-- Assignment --
Line by line, reproduce the material below exactly.

-- Supplied material --
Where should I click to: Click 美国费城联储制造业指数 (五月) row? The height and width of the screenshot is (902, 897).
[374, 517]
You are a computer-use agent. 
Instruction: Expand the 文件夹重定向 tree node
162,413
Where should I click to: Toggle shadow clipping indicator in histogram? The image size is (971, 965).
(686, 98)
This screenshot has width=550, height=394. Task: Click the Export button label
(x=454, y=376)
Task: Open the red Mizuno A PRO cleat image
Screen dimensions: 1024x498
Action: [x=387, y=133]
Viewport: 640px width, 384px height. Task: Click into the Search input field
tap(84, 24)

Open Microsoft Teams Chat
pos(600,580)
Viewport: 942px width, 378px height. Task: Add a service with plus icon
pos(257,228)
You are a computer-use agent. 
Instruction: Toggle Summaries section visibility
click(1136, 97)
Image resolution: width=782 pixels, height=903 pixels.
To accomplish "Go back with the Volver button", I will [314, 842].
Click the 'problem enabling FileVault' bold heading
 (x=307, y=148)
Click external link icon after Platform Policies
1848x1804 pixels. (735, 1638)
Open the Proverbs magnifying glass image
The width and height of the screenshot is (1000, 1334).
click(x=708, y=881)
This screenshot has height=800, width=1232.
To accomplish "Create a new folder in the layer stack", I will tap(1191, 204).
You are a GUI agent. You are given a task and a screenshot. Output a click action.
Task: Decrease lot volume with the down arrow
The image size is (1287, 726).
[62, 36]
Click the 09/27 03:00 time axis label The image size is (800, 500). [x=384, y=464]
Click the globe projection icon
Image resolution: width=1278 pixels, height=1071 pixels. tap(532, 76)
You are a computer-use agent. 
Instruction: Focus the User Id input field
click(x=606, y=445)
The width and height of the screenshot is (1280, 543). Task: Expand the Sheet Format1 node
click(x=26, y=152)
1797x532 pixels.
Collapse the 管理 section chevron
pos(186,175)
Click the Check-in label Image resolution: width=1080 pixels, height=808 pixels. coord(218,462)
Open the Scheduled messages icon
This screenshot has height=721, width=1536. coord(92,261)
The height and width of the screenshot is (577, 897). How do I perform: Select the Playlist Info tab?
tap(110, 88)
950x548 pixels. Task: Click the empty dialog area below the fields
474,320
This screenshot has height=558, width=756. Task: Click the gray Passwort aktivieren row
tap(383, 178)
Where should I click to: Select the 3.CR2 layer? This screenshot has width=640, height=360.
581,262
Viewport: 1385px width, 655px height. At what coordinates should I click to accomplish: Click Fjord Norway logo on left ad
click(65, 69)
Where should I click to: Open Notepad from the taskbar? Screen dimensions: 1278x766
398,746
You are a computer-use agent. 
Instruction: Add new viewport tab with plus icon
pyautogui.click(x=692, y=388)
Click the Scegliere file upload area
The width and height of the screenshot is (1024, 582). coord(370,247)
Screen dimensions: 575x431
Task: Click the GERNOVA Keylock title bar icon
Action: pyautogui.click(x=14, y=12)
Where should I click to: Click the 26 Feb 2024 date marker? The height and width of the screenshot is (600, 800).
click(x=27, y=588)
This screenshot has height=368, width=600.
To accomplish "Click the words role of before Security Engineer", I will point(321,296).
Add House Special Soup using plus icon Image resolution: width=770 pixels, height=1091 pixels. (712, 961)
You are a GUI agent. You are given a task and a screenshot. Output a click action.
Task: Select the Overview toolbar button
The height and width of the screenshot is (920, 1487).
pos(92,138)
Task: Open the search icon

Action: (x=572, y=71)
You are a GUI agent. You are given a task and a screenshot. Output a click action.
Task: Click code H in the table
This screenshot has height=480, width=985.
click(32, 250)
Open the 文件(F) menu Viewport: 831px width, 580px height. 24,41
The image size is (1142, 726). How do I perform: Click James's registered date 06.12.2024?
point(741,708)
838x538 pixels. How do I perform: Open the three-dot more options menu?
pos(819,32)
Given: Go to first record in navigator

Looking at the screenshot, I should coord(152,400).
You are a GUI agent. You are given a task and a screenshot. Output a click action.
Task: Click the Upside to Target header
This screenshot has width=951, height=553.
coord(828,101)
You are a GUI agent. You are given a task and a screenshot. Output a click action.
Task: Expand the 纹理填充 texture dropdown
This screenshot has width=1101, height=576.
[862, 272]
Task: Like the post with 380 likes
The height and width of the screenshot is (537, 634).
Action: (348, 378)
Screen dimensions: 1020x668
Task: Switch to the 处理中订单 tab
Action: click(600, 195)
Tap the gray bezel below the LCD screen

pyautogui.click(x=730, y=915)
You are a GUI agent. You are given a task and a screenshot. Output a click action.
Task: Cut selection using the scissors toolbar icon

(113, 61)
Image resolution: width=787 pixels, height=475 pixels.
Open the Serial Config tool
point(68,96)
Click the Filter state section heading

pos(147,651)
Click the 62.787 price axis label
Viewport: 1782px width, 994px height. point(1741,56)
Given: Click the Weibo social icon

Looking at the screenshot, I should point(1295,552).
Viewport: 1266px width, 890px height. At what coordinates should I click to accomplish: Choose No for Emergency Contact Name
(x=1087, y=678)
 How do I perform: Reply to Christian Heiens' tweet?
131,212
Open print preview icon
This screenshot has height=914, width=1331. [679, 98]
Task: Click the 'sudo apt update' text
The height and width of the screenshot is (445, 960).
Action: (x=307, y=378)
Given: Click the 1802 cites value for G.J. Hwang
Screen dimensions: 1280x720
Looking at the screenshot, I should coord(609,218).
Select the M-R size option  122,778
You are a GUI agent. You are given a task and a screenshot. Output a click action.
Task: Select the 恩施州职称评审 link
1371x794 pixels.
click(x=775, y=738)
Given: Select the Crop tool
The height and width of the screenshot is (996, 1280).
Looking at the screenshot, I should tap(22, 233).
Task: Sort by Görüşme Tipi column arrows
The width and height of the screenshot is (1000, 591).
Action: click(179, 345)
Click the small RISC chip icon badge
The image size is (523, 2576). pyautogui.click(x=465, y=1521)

-- Answer for the task --
Where should I click to: Click 美国费城联储制造业指数 (五月) row? The height and width of the screenshot is (902, 897).
[374, 517]
You are a computer-use agent. 
Instruction: Expand the 文件夹重定向 tree node
162,413
Where should I click to: Toggle shadow clipping indicator in histogram? The image size is (971, 965).
(686, 98)
This screenshot has width=550, height=394. Task: Click the Export button label
(x=454, y=376)
Task: Open the red Mizuno A PRO cleat image
Screen dimensions: 1024x498
Action: [x=387, y=133]
Viewport: 640px width, 384px height. Task: Click into the Search input field
tap(84, 24)

Open Microsoft Teams Chat
pos(600,580)
Viewport: 942px width, 378px height. Task: Add a service with plus icon
pos(257,228)
You are a computer-use agent. 
Instruction: Toggle Summaries section visibility
click(1136, 97)
Image resolution: width=782 pixels, height=903 pixels.
To accomplish "Go back with the Volver button", I will [314, 842].
Click the 'problem enabling FileVault' bold heading
 (x=307, y=148)
Click external link icon after Platform Policies
1848x1804 pixels. (735, 1638)
Open the Proverbs magnifying glass image
The width and height of the screenshot is (1000, 1334).
click(x=708, y=881)
This screenshot has height=800, width=1232.
To accomplish "Create a new folder in the layer stack", I will tap(1191, 204).
You are a GUI agent. You are given a task and a screenshot. Output a click action.
Task: Decrease lot volume with the down arrow
The image size is (1287, 726).
[62, 36]
Click the 09/27 03:00 time axis label The image size is (800, 500). [x=384, y=464]
Click the globe projection icon
Image resolution: width=1278 pixels, height=1071 pixels. tap(532, 76)
You are a computer-use agent. 
Instruction: Focus the User Id input field
click(x=606, y=445)
The width and height of the screenshot is (1280, 543). Task: Expand the Sheet Format1 node
click(x=26, y=152)
1797x532 pixels.
Collapse the 管理 section chevron
pos(186,175)
Click the Check-in label Image resolution: width=1080 pixels, height=808 pixels. coord(218,462)
Open the Scheduled messages icon
This screenshot has height=721, width=1536. coord(92,261)
The height and width of the screenshot is (577, 897). How do I perform: Select the Playlist Info tab?
tap(110, 88)
950x548 pixels. Task: Click the empty dialog area below the fields
474,320
This screenshot has height=558, width=756. Task: Click the gray Passwort aktivieren row
tap(383, 178)
Where should I click to: Select the 3.CR2 layer? This screenshot has width=640, height=360.
581,262
Viewport: 1385px width, 655px height. At what coordinates should I click to accomplish: Click Fjord Norway logo on left ad
click(65, 69)
Where should I click to: Open Notepad from the taskbar? Screen dimensions: 1278x766
398,746
You are a computer-use agent. 
Instruction: Add new viewport tab with plus icon
pyautogui.click(x=692, y=388)
Click the Scegliere file upload area
The width and height of the screenshot is (1024, 582). coord(370,247)
Screen dimensions: 575x431
Task: Click the GERNOVA Keylock title bar icon
Action: pyautogui.click(x=14, y=12)
Where should I click to: Click the 26 Feb 2024 date marker? The height and width of the screenshot is (600, 800).
click(x=27, y=588)
This screenshot has height=368, width=600.
To accomplish "Click the words role of before Security Engineer", I will point(321,296).
Add House Special Soup using plus icon Image resolution: width=770 pixels, height=1091 pixels. (712, 961)
You are a GUI agent. You are given a task and a screenshot. Output a click action.
Task: Select the Overview toolbar button
The height and width of the screenshot is (920, 1487).
pos(92,138)
Task: Open the search icon

Action: (x=572, y=71)
You are a GUI agent. You are given a task and a screenshot. Output a click action.
Task: Click code H in the table
This screenshot has height=480, width=985.
click(32, 250)
Open the 文件(F) menu Viewport: 831px width, 580px height. 24,41
The image size is (1142, 726). How do I perform: Click James's registered date 06.12.2024?
point(741,708)
838x538 pixels. How do I perform: Open the three-dot more options menu?
pos(819,32)
Given: Go to first record in navigator

Looking at the screenshot, I should coord(152,400).
You are a GUI agent. You are given a task and a screenshot. Output a click action.
Task: Click the Upside to Target header
This screenshot has width=951, height=553.
coord(828,101)
You are a GUI agent. You are given a task and a screenshot. Output a click action.
Task: Expand the 纹理填充 texture dropdown
This screenshot has width=1101, height=576.
[862, 272]
Task: Like the post with 380 likes
The height and width of the screenshot is (537, 634).
Action: (348, 378)
Screen dimensions: 1020x668
Task: Switch to the 处理中订单 tab
Action: click(600, 195)
Tap the gray bezel below the LCD screen

pyautogui.click(x=730, y=915)
You are a GUI agent. You are given a task and a screenshot. Output a click action.
Task: Cut selection using the scissors toolbar icon

(113, 61)
Image resolution: width=787 pixels, height=475 pixels.
Open the Serial Config tool
point(68,96)
Click the Filter state section heading

pos(147,651)
Click the 62.787 price axis label
Viewport: 1782px width, 994px height. point(1741,56)
Given: Click the Weibo social icon

Looking at the screenshot, I should point(1295,552).
Viewport: 1266px width, 890px height. At what coordinates should I click to accomplish: Choose No for Emergency Contact Name
(x=1087, y=678)
 How do I perform: Reply to Christian Heiens' tweet?
131,212
Open print preview icon
This screenshot has height=914, width=1331. [679, 98]
Task: Click the 'sudo apt update' text
The height and width of the screenshot is (445, 960).
Action: (x=307, y=378)
Given: Click the 1802 cites value for G.J. Hwang
Screen dimensions: 1280x720
Looking at the screenshot, I should coord(609,218).
Select the M-R size option  122,778
You are a GUI agent. You are given a task and a screenshot. Output a click action.
Task: Select the 恩施州职称评审 link
1371x794 pixels.
click(x=775, y=738)
Given: Select the Crop tool
The height and width of the screenshot is (996, 1280).
Looking at the screenshot, I should tap(22, 233).
Task: Sort by Görüşme Tipi column arrows
The width and height of the screenshot is (1000, 591).
Action: click(179, 345)
Click the small RISC chip icon badge
The image size is (523, 2576). pyautogui.click(x=465, y=1521)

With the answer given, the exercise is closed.